Outra recomendação de Hilton é tirar da tomada todos os aparelhos eletrônicos em caso de tempestade, já que eles podem sofrer sobrecarga. Dependendo da descarga elétrica, os objetos podem até explodir e provocar incêndios, que também são causa de fatalidades. Em 2015, 174 incêndios domésticos relacionados a eletricidade (curto circuito, aquecimento dos fios, etc) foram registrados e fizeram 31 vítimas fatais, de acordo com dados da Abracopel.
Nos incêndios domésticos, o benjamim é um dos principais vilões. Ele permite que vários aparelhos funcionem na mesma tomada, mas pode aquecer a ponto de iniciar um incêndio quando utilizado de forma incorreta. De acordo com o engenheiro eletricista, os benjamins foram feitos para serem usados em eletrônicos, nunca em eletrodomésticos como o chuveiro, a geladeira e o fogão, que têm uma grande demanda de energia.
“Uma boa maneira de perceber se o benjamim não está sobrecarregado é colocar a mão sobre ele quando os aparelhos estiverem em funcionamento”, afirma Hilton. “Se você conseguir ficar com a mão ali por um período indeterminado, tudo bem. Agora, se estiver tão quente a ponto de você só conseguir mantê-la por alguns instantes, é sinal de sobrecarga, e os aparelhos devem ser desligados imediatamente”.
Primeiros socorros
Se mesmo depois de tomar todas as precauções, algum membro da família tomar um choque, a primeira providência é correr até o quadro geral e desligar a energia da casa.
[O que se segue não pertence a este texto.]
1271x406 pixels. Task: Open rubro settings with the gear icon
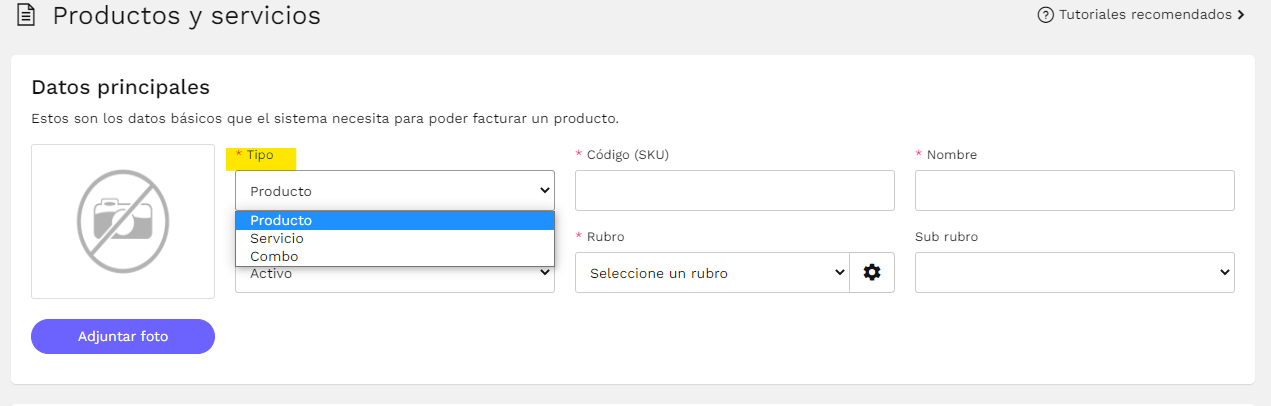[x=872, y=272]
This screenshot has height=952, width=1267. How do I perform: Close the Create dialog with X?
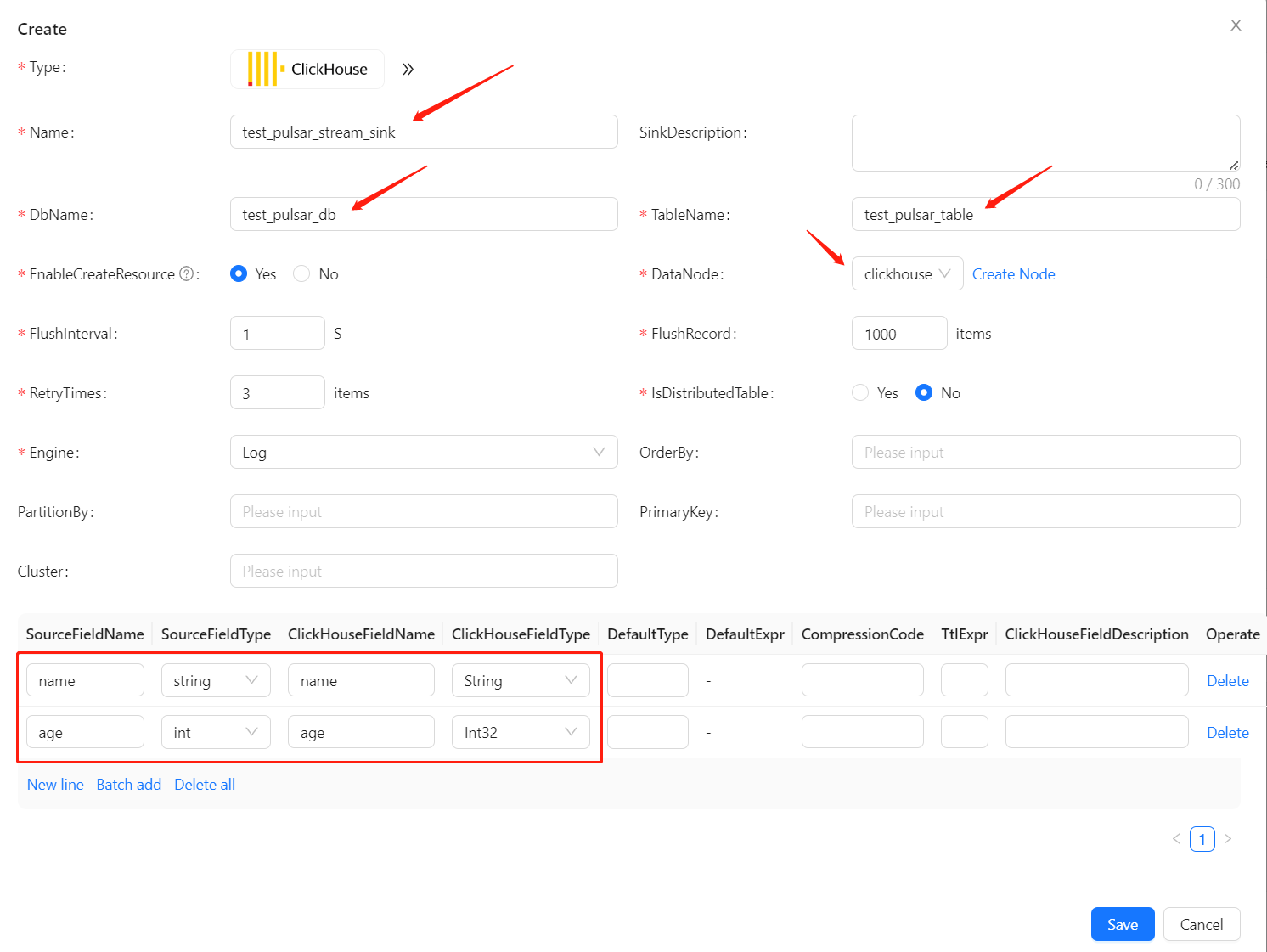click(x=1236, y=25)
Se não for possível, interrompa o contato da vítima com a corrente elétrica usando algum material isolante como um pedaço de pau ou um chinelo de borracha.
O pediatra Renato Mikio Moriya, membro do Departamento Científico de Segurança da Sociedade Brasileira de Pediatria, ressalta que a primeira atitude deve ser ligar para um serviço de emergência, mas, enquanto ele não chega, existem alguns primeiros socorros que podem ser executados. “Se você perceber que alguma parte do corpo da vítima tem queimaduras resfrie somente com água fria abundante e panos molhados”, afirma.
Caso a pessoa esteja inconsciente, aproxime o ouvido da boca dela e observe o movimento do tórax. Verifique também se ela teve parada cardíaca, sentindo a pulsação nos punhos, pescoço ou virilha. Nos casos, em que não há pulso, se possível, faça manobras de ressuscitação cardiopulmonar, compostas por ciclos de 30 compressões cardíacas e duas respirações, até a chegada do socorro.